# Missing Black Colt (Adult Now) From Phoenix,AZ



## KatE297 (May 25, 2015)

My foal Jett-Star has been missing since 2010, He was Born April 2010-Missing October 2010, Last time I saw him he was mostly Black with some Bay on his back and a small Star on his head, (He may be Registered under the name Mr. Poker Flats), His mother's owner said I Could have him Since she had 4 other Horse's and Didn't want him..So I started halter training him and getting him used to grooming and picking his feet, When he was 6 Month's old, My family and I went out of town...When We got back The barn owner & The woman had gotten in a fight and She took away all of her Horse's plus Jett, We Called her and asked where Jett was so we could pick him up & She wouldn't tell us. Then she stopped answering our call's, I'm pretty sure this is his Pedigree page: Mr Poker Flats Paint Thank You!, Kat :wave:


----------



## natisha (Jan 11, 2011)

Sorry but he's not really missing, you're missing him.
Without a bill of sale or other document stating he was yours there isn't anything you can do. 
Were you paying board on him? 
Did you offer to buy him when you talked to the owner?


----------



## KatE297 (May 25, 2015)

Hi Natisha, It was mostly just word of mouth , The deal I had with her was: if you Train him you can have him..and she said she was going to help me get him registered, I paid part of his board and part of his food once he started eating, and bought him a fly mask,halter,hoof pick,nameplate and brush, I was supposed to get his bill of sale and registration papers once I got back home..so the only paper I have for him is his mother's breeding record, some papers she left with me for her other horses and a list of what jet's registered name was going to be , I wish I could have gotten more. but I didn't know because I was only 13 at the time.


----------



## DancingArabian (Jul 15, 2011)

KatE297 said:


> Hi Natisha, It was mostly just word of mouth , The deal I had with her was: if you Train him you can have him..and she said she was going to help me get him registered, I paid part of his board and part of his food once he started eating, and bought him a fly mask,halter,hoof pick,nameplate and brush, I was supposed to get his bill of sale and registration papers once I got back home..so the only paper I have for him is his mother's breeding record, some papers she left with me for her other horses and a list of what jet's registered name was going to be , I wish I could have gotten more. but I didn't know because I was only 13 at the time.

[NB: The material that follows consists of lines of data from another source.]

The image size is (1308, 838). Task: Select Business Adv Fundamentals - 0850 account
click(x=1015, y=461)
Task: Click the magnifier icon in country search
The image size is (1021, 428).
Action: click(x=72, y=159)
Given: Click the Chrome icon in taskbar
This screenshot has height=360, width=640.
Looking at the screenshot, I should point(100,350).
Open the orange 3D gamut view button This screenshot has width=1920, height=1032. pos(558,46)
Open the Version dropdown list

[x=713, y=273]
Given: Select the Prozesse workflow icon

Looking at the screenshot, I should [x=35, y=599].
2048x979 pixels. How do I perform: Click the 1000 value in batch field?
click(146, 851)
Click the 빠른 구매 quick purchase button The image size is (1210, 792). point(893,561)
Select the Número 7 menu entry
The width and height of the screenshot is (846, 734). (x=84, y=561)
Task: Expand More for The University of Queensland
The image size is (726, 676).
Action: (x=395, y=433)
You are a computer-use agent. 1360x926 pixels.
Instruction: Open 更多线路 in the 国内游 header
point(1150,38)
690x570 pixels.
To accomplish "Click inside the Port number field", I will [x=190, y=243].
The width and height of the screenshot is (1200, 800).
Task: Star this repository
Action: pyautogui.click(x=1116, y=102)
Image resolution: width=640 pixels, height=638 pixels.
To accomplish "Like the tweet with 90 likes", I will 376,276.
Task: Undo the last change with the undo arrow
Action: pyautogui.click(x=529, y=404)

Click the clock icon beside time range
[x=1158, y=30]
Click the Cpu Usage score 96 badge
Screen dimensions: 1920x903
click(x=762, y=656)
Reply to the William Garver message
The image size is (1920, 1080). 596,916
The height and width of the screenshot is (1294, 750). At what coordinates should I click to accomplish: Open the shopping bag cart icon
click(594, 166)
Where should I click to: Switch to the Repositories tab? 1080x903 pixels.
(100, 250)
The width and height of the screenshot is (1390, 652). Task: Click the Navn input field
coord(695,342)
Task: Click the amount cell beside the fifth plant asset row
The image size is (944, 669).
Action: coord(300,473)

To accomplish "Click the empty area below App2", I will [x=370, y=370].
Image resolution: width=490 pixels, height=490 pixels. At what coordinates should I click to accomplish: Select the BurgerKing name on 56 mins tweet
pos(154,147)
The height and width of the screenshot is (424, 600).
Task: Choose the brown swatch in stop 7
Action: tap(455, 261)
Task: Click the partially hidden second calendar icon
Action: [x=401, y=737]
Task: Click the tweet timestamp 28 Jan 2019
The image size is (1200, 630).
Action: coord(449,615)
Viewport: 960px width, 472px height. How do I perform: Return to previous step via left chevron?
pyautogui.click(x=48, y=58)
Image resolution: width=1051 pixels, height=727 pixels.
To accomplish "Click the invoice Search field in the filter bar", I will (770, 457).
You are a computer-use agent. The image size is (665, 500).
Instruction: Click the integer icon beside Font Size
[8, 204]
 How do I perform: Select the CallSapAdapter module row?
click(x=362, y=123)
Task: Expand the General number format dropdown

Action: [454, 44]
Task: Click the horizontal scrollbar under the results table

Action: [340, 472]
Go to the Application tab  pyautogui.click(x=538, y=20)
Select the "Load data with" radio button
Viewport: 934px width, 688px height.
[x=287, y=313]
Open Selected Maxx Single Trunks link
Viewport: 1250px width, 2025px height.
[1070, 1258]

She took advantage of you. The horse belongs to her, and it wasn't your horse - regardless of what she told you. You don't have a bill of sale or anything to show that this horse was yours. The kindest thing you can do for yourself is to mark this as a hard lesson, and move on. Even if you found this horse, he is not your horse. He was not stolen from you. The owner moved her foal (now horse) to a location of her choosing and has paid for his care and upkeep for his entire life. Even though you paid for some things briefly, it's not enough to have a real ownership claim.


----------



## KatE297 (May 25, 2015)

I Found out that his breeder got him back and resold him to a lovely family, Thank You Everyone!


----------



## KatE297 (May 25, 2015)

**Thread Closed** Please Delete if Possible


----------